▸ **LIST OF TASKS**
a. Please answer these questions from the passage on Cultural Intelligence below, one answer per line, marked the same way:
(i) What does the Q in CQ stand for?
(ii) What is the other name given for CQ Strategy?
(iii) According to McKinsey research, how many times more likely is successful change when all four cornerstones are used than when only one is tried?
b. Write the next part of the passage on Cultural Intelligence below, picking up after its final sentence.

Culture Intelligence on RIBA Radio
What is Cultural Intelligence?
CQ™ – Q stands for quotient, because it’s a measure as well as a skill – is another way of saying Cultural Intelligence.
Cultural Intelligence is the capability to work and relate effectively with those who are different from you. It’s the behavioural framework that allows you to consciously create procedural changes, to mitigate the influence of hidden bias.
Research proved that in order to be successful at working with those who are different from us we need to have four capabilities: CQ Drive, CQ Knowledge, CQ Strategy and CQ Action.
RIBA Radio is focusing on promoting diversity and inclusion within the architecture profession, underpinned by the key themes of CQ.
CQ Drive (Motivational CQ): the level of a person’s interest, persistence, and confidence to function with those who are different from them.
CQ Knowledge (Cognitive CQ): the level of a person’s understanding about how cultures, values, approaches to life are similar and how they are different.
CQ Strategy (Meta-cognitive CQ): the degree to which a person plans for, remains aware during, and checks assumptions after interactions with others.
CQ Action (Behavioural CQ): the extent of a person’s flexibility and appropriate use of a broad repertoire of behaviours and skills when with those who are different to them.
First, we build a solid foundation where CQ is the stepping stone to an intersectional approach to leading inclusion and effectively managing diversity. CQ serves as a mental model, for individuals and teams – starting with the most senior leadership – to ultimately inform all actions in an organisation.
Concurrently, to create equitable outcomes, the inclusive approach needs to be embedded as a change strategy into the organisation. McKinsey identifies four cornerstones as the basis of change: fostering understanding and conviction, reinforcing changes through formal mechanisms, developing talent and skills, and role modelling. McKinsey research suggests that you’re eight times more likely to implement change successfully with all four cornerstones in use, than if you try just one.

▸ **AVAILABLE DATA**
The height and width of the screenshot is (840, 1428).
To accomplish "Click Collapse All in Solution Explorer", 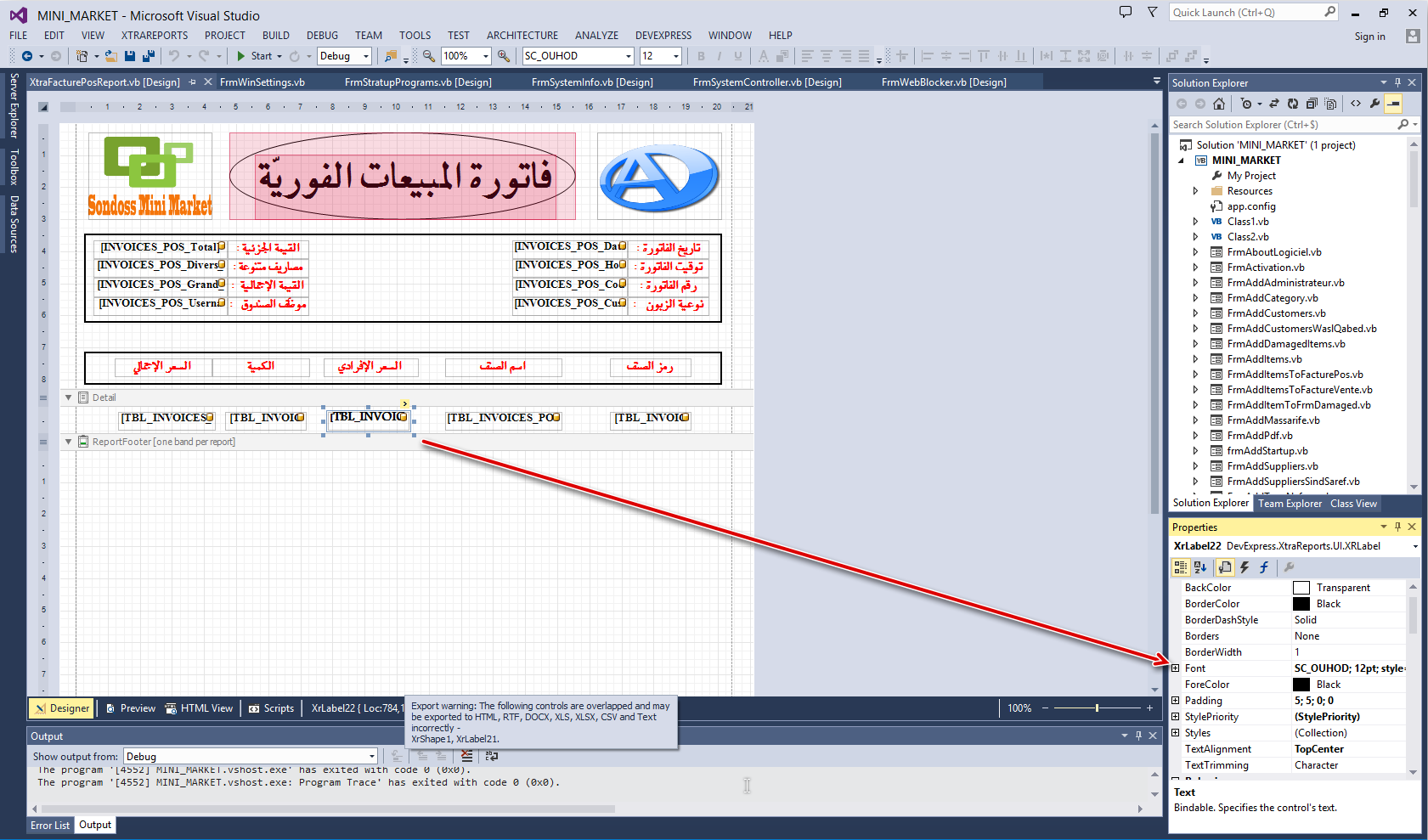I will (x=1312, y=104).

▸ **RESULTS**
a.
(i) Quotient
(ii) Meta-cognitive CQ
(iii) Eight times

b.
To bring about sustained and sustainable inclusive change, you need to implement this new way of thinking and working across all four areas of the business:
- How you attract people
- How you treat and progress your staff
- How you create the services and products of your business
- How you attract and treat your users/customers/audience/members
- CQ is the Strategic Link to DEI - webinar featuring Marsha Ramroop, RIBA's Director of Inclusion and host of RIBA Radio
- Inclusive Culture Pyramid White Paper (PDF) - implementing CQ as an EDI/DEI solution in organisations
CQ on RIBA Radio
Thursday 18 November 2021
Dr David Livermore – President of the CQ Center gives us an overview of the concept and its applicability to architecture and the built environment. We’ll also discuss its limitations and criticisms.
Dr Pragya Agarwal – Author of SWAY, (M)otherhood, Wish We Knew What To Say: Talking with children about race, and academics, understanding the nature of bias and how we can challenge it. Dr Pragya Agarwal is a behavioural and data scientist, author, speaker and consultant. As a Senior Academic in US and UK universities, she has held the prestigious Leverhulme Fellowship, following a PhD from the University of Nottingham. Her publications are on reading lists of leading academic courses across the world.
Inclusion Charter transparency – The charter was launched last November asking people to commit to transparent inclusive cultures. What has this meant in practice? A panel discusses the context, actions, measures and outcomes they’ve experienced.
What’s happened so far – Where is architecture on the road to inclusion? We speak to three people who have been campaigning for change.
Friday 19 November 2021
Getting it wrong – Why do we feel fear when working with those different from us. How do we end up being “cancelled”? What are examples of this and how can we face up to our mistakes?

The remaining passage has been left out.